Я стал умен и лицемерю,
Пощусь, молюсь и твердо верю,
Что бог простит мои грехи,
Как государь — мои стихи…
 
   и еще что:
 
Я променял Вольтера бредни
И лиру — грешный дар судьбы —
На часослов и на обедню
Да на сушеные грибы…
 
   — Браво! Браво! — захлопали дамы.
   Александр Львович залился хохотом, тряся складками жирного подбородка.
   Отдышавшись и поохав от смеха, он посыпал письмо из серебряной песочницы и посушил над свечой.
   — А теперь послушайте и мой экспромт, — предложил он, сдувая с письма крупицы песку: — «Милостивый государь мой, Иван Никитич! По позволению Вашего Превосходительства Александр Сергеевич Пушкин доселе гостит у нас, а с генералом Орловым намерен был возвратиться в Кишинев. Но, простудившись очень сильно, он не в состоянии предпринять обратный путь. О чем долгом своим поставляю уведомить Ваше Превосходительство и при том уверить, что коль скоро Александр Сергеевич получит облегчение в своей болезни, тотчас же не замедлит отправиться в Кишинев».

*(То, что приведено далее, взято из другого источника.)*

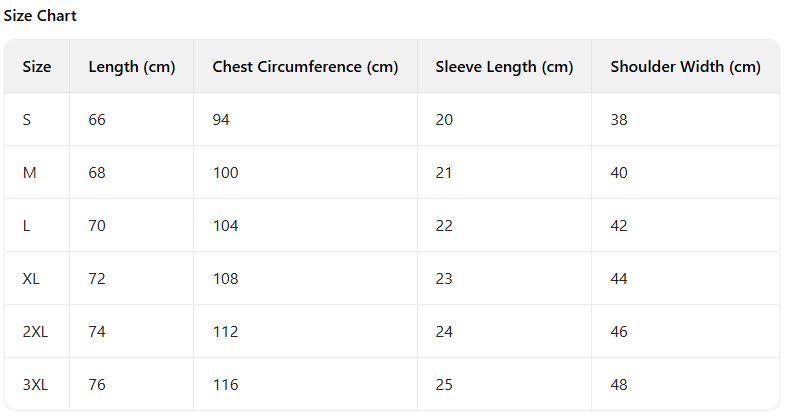Click the M size cell
The height and width of the screenshot is (420, 809).
point(29,173)
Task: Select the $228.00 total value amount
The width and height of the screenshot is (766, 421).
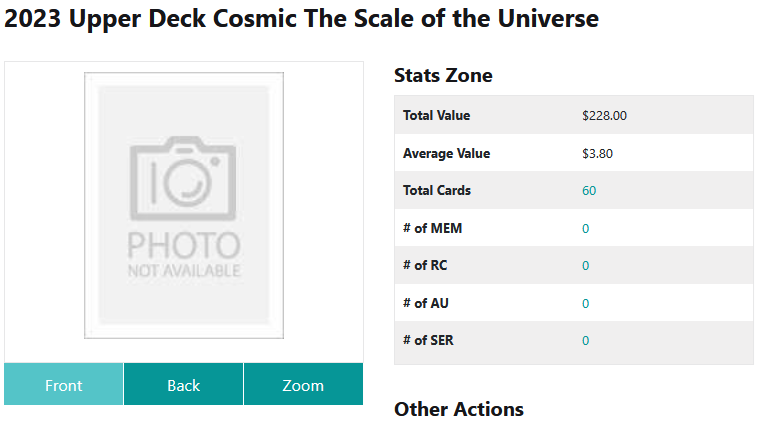Action: [x=604, y=116]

   — Очень хорошо написал, — похвалила Екатерина Николаевна. — Святки Александр Сергеевич у нас погостит, на крещенье все в Киев съездим, а там видно будет… Так как же, Машенька, — обратилась она к внучке, — так и не споешь нынче?
   — Спою непременно, только в гостиной, под новые клавикорды.

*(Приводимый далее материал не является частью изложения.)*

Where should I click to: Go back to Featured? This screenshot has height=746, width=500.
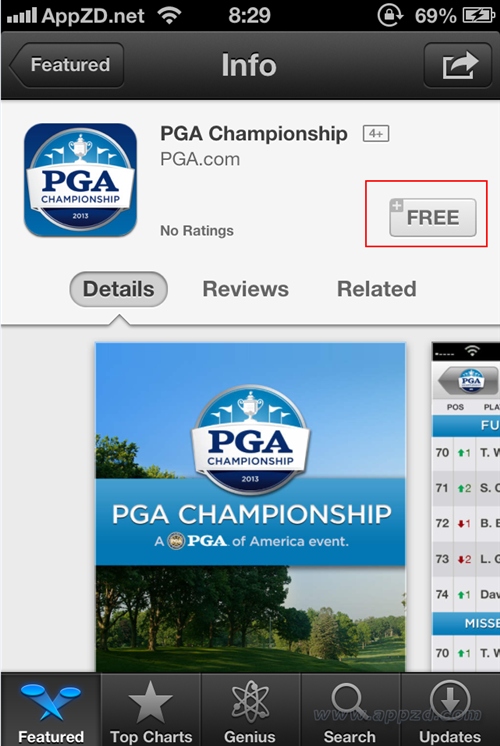pyautogui.click(x=67, y=65)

   — А кишиневские певицы аккомпанируют себе на кобзахи тростянках, — сказал Пушкин. — Эти инструменты настоящие цевницы. — Он вполголоса пропел отрывок дикого и страстного молдаванского напева, закончив его словами: «Ар-дема… фридема…»
   — Это напоминает цыганскую песню, которую вы нам однажды спели, — вспомнила Маша. — Там еще были слова: "Режь меня, жги меня». Помнишь, Элен?
   Но Елена не слышала этого вопроса. Стоя у окна, она неотрывно глядела на поданный к крыльцу небольшой экипаж. Возле экипажа человек в высоких ботфортах, согнувшись, что-то исправлял у заднего колеса. Рядом стоял Василий Львович в накинутой на плечи шинели и без шапки. Он с кем-то оживленно разговаривал, но с кем, Елене не было видно из-за навеса над крыльцом.
   Наконец, возившийся у экипажа человек выпрямился, потрогал молотком железный обод колеса и обернулся. Елена узнала в нем механика Шервуда, уже несколько месяцев жившего в Каменке.
   Василий Львович протянул руку и свел с крыльца невысокого коренастого полковника.
   «Так и есть — Пестель!» — узнала его Елена и невольно прижала руку к забившемуся сердцу.
   Незаметно для других она протерла концом голубого шарфика запотевшее от ее дыхания стекло.
   Ей показалось, что, вскочив в экипаж, Пестель поднял глаза к окну, у которого она стояла, и, чуть-чуть улыбнувшись, прикоснулся к козырьку своей фуражки.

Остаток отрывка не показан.